We use Conda as our main tool for environment management. For each of our Python repos you should see related conda environment.

Miniconda

Miniconda is recommended, as it contains only essential features to build useful Conda environments.

Why Conda?

Why should you even use Conda? Imagine a very real situation when working with ML software.

Naive approach

Let's assume you don't use Conda and install everything with pip (standard python package installer) on your host machine.

  1. You want to install Nvidia CUDA for your host machine to handle your powerful GPUs - you install the newest, fastest version (11.8 atm). You spent 1h to get successful instalation, well working drivers with your system.
  2. Then you want to install your favorite framework for Machine Learning - PyTroch. You go to PyTorch website and you see that the newest supported version of CUDA for PyTorch 1.13.0 is 11.7 - lower than yours. 😠
  3. You downgrade your CUDA up for to 11.7 for 0.5h and you successfully install PyTorch. You are very happy!
  4. Then you see new cool neural network implemented in different popular framework, TensorFlow. You want to install it on your host, but you see it's working only with CUDA 11.2. What to do now? 🤯
  5. To make you even sadder, you stumble upon repository with this amazing neural network, which is built in older version of PyTorch or TensorFlow. You might even need older version of Python or 1000 different libraries - you are now doomed. ☠️

In short, you can easily get stuck in Dependency Hell 😈

This is basically a path that any practicioner had to follow. It took a lot of time to learn the tools and practices that. To begin with, it might take you a few times before you can setup CUDA on Ubuntu successfully. Then it will randomly break for no reason. Everytime you fix something you gain valuable experiance that lets you solve similar problems faster next time.

Conda (correct) approach

To save you a lot of time, use Conda. Nowadays, you will see Conda even recommended for installation of those frameworks. You can install different CUDA library version in each separated environment (those local CUDA libraries are compatibile with your host driver, which can be newer).
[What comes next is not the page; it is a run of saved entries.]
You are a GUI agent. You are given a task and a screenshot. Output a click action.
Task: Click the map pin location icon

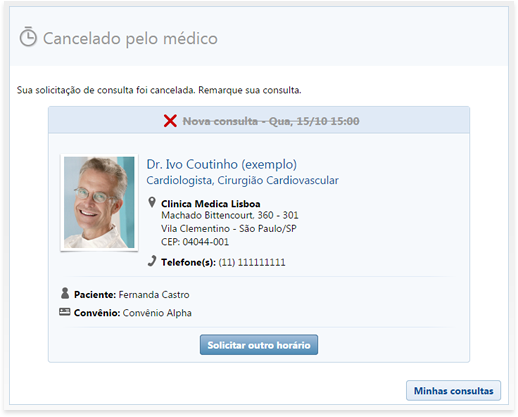[152, 202]
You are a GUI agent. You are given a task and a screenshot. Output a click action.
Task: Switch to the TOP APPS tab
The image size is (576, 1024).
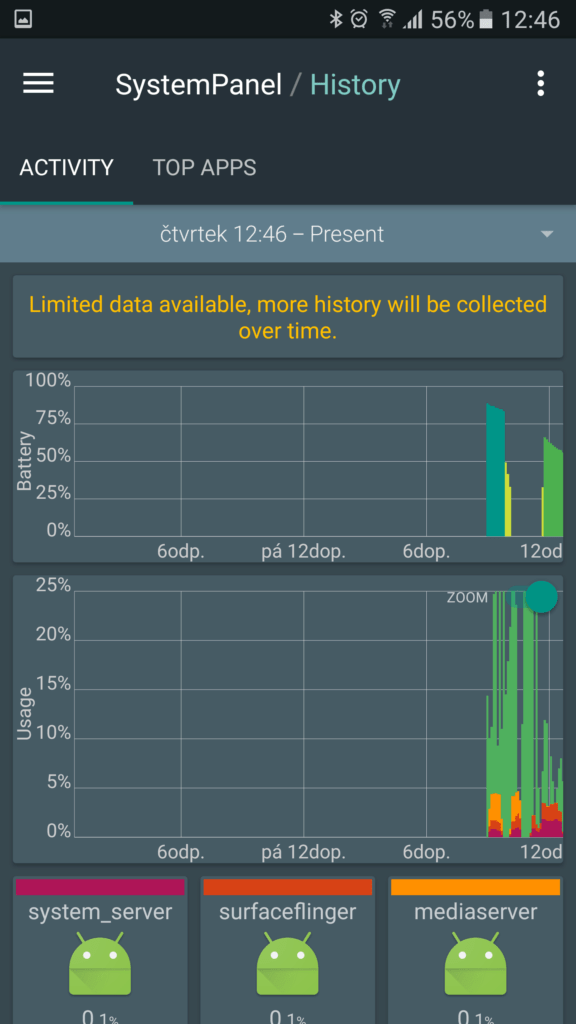(204, 168)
  1. You install newest CUDA for your host
  2. You setup environment for PyTorch
  3. Then you setup different environment for TensorFlow
  4. Then you can setup different environments for older versions of these frameworks...

It's as easy as it gets 😃. You can setup new environment for any new project you want to you. The only drawback of using conda is the storage usage - many environments will take much space. Sometimes its worth to prepare environments you can share between a few project.
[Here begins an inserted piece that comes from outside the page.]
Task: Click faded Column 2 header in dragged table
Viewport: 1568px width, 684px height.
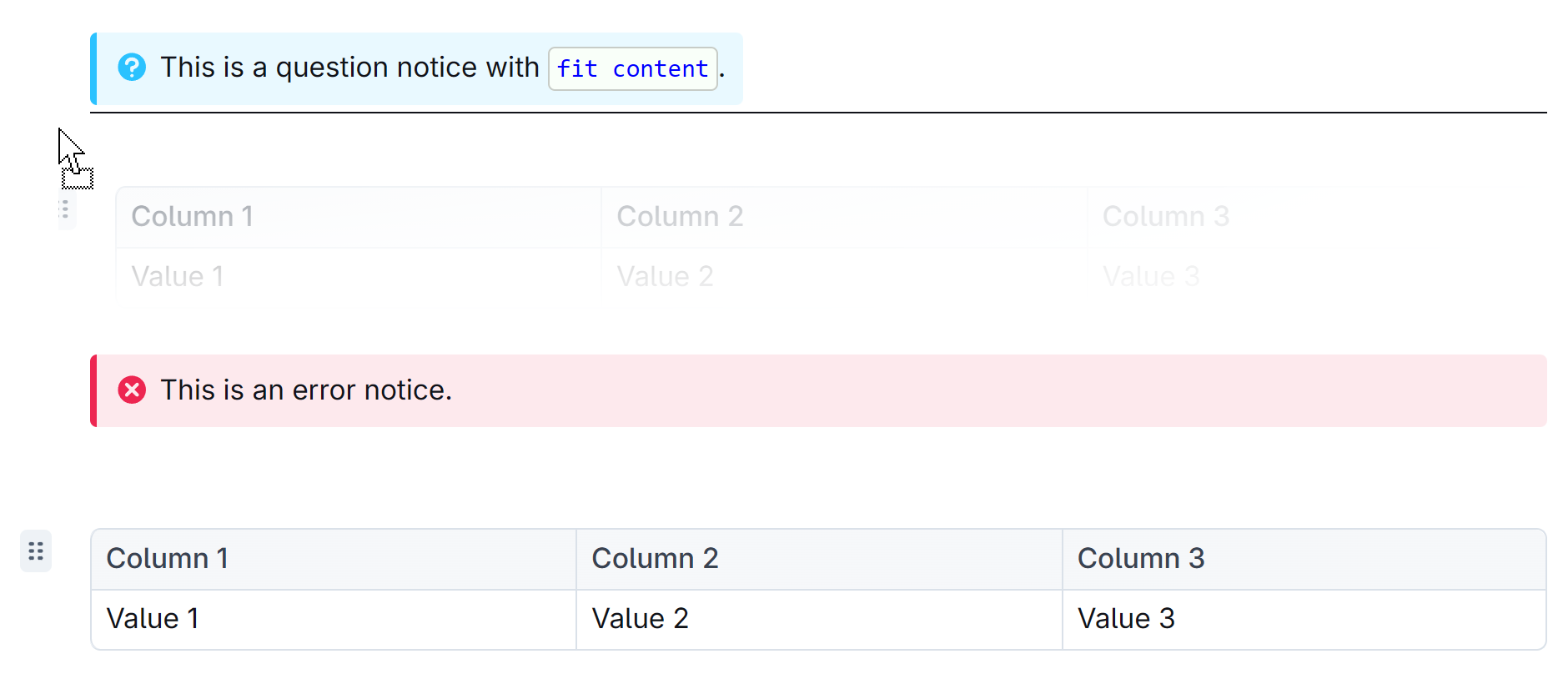Action: (844, 217)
Conda vs pip venv vs Docker

venv with pip

One of the most popular environment solution for python is virtual environment (venv) with provided pip requirements.txt, which installs listed packages. You can get separation of many environments this way, but you can't guarantee that installed packages versions will be compatibile - you might meet dependency errors. For example, if you list cudnn package in your conda installation, it will adjust cudnn version to selected CUDA

Docker

Docker is a wonderful tool - really. It allows to use many containers on one host, where each container is separated and run different environments (or even OS) without any conflicts. Containers are as much separated from the host as it is possible, but you still can mount drives, open them for network usage, allow to use GPUs or USB devices (like ZED Camera, check this) - but it takes some hussle. There is a lot of overhead in configuration of Docker containers when they need more resources to run and it requires much knowledge. If we had to deploy our code for 1000 Okońs, then docker would be the best tool to use.